How to convert PyTorch code into equivalent Cuda code?

Ajinkya.Bankar · March 26, 2021, 12:44am

I need Cuda codes of the pre-trained AlexNet, GoogleNet, and VGG. Is there any utility that converts PyTorch code into equivalent Cuda code? Kindly help. Thanks.

ptrblck · March 26, 2021, 9:18am

PyTorch code cannot be directly translated to CUDA code, as the CUDA kernels are only a part of the overall model.
What is your use case?

Ajinkya.Bankar · March 26, 2021, 12:35pm

Thank you for your response. I want to use AlexNet and VGG inferencing on the GPGPU Simulator. But the simulator does not support PyTorch directly. So I want to convert pre-trained models from the PyTorch into Cuda codes and then use them on the simulator for inferencing. Is there any other possible way? Kindly help.

ptrblck · March 27, 2021, 12:47am

I’m not familiar with the GPGPU Simulator, but from a quick look at it, I’m not sure, if this library can be used to simulate a complete application or if it’s rather used for specific kernels.

EssamWisam1 · May 22, 2025, 4:13pm

@ptrblck could you elaborate further.

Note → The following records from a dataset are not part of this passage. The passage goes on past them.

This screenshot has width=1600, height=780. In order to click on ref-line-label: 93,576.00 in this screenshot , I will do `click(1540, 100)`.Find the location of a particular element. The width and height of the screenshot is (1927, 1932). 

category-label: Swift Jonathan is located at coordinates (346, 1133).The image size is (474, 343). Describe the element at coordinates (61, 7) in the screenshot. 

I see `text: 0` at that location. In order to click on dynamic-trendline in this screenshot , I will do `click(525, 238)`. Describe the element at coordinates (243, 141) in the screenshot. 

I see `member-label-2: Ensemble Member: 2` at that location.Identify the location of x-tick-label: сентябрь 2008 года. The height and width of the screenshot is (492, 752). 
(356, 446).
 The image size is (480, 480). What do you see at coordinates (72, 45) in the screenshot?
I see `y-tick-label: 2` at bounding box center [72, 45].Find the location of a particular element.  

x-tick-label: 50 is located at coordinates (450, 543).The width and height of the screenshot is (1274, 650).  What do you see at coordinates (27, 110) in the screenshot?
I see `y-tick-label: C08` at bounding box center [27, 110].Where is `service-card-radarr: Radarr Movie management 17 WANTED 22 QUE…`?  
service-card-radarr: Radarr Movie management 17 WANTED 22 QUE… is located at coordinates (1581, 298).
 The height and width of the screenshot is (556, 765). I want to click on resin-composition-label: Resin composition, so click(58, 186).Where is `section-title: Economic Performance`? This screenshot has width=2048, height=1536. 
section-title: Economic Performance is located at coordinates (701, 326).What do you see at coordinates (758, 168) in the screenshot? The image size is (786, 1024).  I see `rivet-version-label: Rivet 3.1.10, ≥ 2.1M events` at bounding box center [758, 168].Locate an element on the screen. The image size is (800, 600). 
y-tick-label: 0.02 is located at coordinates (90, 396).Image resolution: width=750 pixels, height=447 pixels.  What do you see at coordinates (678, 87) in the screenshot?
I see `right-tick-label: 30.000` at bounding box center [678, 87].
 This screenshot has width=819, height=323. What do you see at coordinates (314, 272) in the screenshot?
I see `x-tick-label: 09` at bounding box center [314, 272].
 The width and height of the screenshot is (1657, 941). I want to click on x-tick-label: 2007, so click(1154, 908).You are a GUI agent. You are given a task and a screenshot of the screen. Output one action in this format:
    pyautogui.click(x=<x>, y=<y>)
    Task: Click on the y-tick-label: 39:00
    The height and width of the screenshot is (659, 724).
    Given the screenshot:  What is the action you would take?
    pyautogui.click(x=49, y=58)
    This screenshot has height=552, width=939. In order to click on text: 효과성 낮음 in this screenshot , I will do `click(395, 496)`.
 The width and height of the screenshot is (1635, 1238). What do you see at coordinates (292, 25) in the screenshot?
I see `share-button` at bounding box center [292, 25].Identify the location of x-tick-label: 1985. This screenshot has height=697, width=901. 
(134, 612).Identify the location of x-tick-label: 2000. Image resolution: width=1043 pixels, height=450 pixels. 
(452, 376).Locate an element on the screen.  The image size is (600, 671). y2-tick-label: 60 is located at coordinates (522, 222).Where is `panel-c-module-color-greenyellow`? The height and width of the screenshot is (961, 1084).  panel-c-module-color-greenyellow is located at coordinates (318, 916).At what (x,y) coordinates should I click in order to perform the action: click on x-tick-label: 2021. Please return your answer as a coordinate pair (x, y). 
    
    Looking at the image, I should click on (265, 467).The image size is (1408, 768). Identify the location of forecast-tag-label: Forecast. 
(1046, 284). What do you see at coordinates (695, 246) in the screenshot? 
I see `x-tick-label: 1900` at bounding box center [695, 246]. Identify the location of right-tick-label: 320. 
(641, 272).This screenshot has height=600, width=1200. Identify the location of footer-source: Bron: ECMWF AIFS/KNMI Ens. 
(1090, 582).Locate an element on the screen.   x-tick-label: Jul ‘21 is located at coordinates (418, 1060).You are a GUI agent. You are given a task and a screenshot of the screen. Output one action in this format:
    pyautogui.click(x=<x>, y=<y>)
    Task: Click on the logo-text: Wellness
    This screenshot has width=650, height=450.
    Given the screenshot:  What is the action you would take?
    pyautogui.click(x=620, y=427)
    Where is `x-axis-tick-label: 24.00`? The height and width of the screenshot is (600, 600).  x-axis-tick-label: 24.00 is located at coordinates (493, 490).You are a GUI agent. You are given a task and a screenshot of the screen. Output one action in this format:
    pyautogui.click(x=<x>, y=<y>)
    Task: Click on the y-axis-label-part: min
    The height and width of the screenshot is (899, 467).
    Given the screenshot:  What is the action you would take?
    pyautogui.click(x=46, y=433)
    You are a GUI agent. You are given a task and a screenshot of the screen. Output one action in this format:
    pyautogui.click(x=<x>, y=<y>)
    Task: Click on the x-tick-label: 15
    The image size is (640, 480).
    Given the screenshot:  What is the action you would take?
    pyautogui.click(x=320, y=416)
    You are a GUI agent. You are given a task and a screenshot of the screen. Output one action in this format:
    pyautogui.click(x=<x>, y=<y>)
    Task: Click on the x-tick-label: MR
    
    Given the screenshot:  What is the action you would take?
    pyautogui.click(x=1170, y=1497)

Like why is it possible to get Triton code from torch.compile but not CUDA code?

ptrblck · May 22, 2025, 11:05pm

You can read the native CUDA kernels in the code base, but note my questions:

Exporting the host as well as device code to CUDA won’t be possible as you need the execute the host code by definition.
If you are only asking about native CUDA kernels, you can find them in the repository.
CUDA Math libs (e.g. cuBLAS and cuDNN) are closed-source and you won’t be able to read the code.

EssamWisam1 · May 27, 2025, 11:37am

Thank you so much.

I am pondering why is it not possible to convert a PyTorch nn.Module into its equivalent CUDA code since my understanding is that this (or something similar) happens under the hood to run on my Nvidia GPU. Or otherwise why torch.compile does not have this option.

as the CUDA kernels are only a part of the overall model.
Could you clarify further? I thought:

import torch

class MyModel(torch.nn.Module):
    def forward(self, x):
        return torch.relu(x @ x.T + x)

would purely equivalent to a pipeline of one or more kernels written in CUDA.